Split dataset
Split dataset
Performs a deterministic, in-place split of the project's dataset into "training", "testing", and optional "validation" sets. Split balancing can use the label, one or more metadata keys, or both as a composite grouping signal. Related samples can also be kept together across splits by metadata key. This is a deterministic process based on the hash of the name of the data. Returns immediately on small datasets, or starts a job on larger datasets.
For example:
{ "trainingSplitRatio": 0.8, "testingSplitRatio": 0.1, "validationSplitRatio": 0.1, "excludeDisabledSamples": false, "stratifyBy": { "label": true, "metadataKeys": ["site", "scanner"] }, "keepTogetherMetadataKeys": ["capture_group"] }
With these options, label/site/scanner are used to balance the split, while samples sharing the same capture_group value stay in the same split bucket.
POST
Split dataset
Authorizations
Path Parameters
Project ID
Body
application/json
Proportion of the dataset to use for training.

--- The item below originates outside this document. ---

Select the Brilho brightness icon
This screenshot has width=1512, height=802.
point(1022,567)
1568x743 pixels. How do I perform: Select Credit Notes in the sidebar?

Proportion of the dataset to use for testing.
Proportion of the dataset to use for validation. This is experimental and may change in the future.
Whether to exclude samples that are marked as disabled.
Optional balancing targets for the split.
List of metadata keys whose matching values must stay together in a single split. This is useful for leakage prevention across train, validation, and test.